Friday’s polling should make it easy to discern why Mr. Obama has the Electoral College advantage. There were 22 polls of swing states published Friday. Of these, Mr. Obama led in 19 polls, and two showed a tie. Mitt Romney led in just one of the surveys, a Mason-Dixon poll of Florida.
Nate says the race isn’t too close to call. The only way that Romney wins now is because the polls were all statistically biased. A possibility, but not likely:
To be exceptionally clear: I do not mean to imply that the polls are biased in Mr. Obama’s favor. But there is the chance that they could be biased in either direction. If they are biased in Mr. Obama’s favor, then Mr. Romney could still win; the race is close enough. If they are biased in Mr. Romney’s favor, then Mr. Obama will win by a wider-than-expected margin, but since Mr. Obama is the favorite anyway, this will not change who sleeps in the White House on Jan. 20.
My argument, rather, is this: we’ve about reached the point where if Mr. Romney wins, it can only be because the polls have been biased against him. Almost all of the chance that Mr. Romney has in the FiveThirtyEight forecast, about 16 percent to win the Electoral College, reflects this possibility.
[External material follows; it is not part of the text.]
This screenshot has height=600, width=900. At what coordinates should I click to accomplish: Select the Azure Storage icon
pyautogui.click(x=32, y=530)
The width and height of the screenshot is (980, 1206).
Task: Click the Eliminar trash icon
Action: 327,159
Yes, of course: most of the arguments that the polls are necessarily biased against Mr. Romney reflect little more than wishful thinking.
Nevertheless, these arguments are potentially more intellectually coherent than the ones that propose that the leader in the race is “too close to call.” It isn’t.
Huffington Post/Pollster.com concurs with Nate regarding victory and electoral votes. Nate predicts Obama with 305.3 electoral votes, and Romney with 232.7. HuffPo gives Obama 281 to Romney’s 191. Yes, HuffPo is more optimistic, but still gives Obama a healthy margin of victory.
As HuffPo’s Mark Blumental notes, “Obama’s swing-state margins [are] holding.”
As the presidential campaign enters its final weekend, the polling snapshot remains essentially unchanged. President Barack Obama and Republican presidential nominee Mitt Romney remain essentially deadlocked in most national surveys, but polls in battleground states continue to show Obama with just enough of an edge in states whose electoral votes would add up to more than the 270 needed to win.
With just four days remaining until the vote is counted, poll watchers should be on alert for any developing trends that might signal a late shift in voter preferences. As of this writing, there are a few hints, but none that rise to the level of statistical significance.
Now, polls don’t take into account one side trying to steal an election. GOP dirty tricks should be expected, and are already happening. That’s why it’s important that folks not get too cocky about this. We still need to turn out and vote in higher numbers than the other side cheats.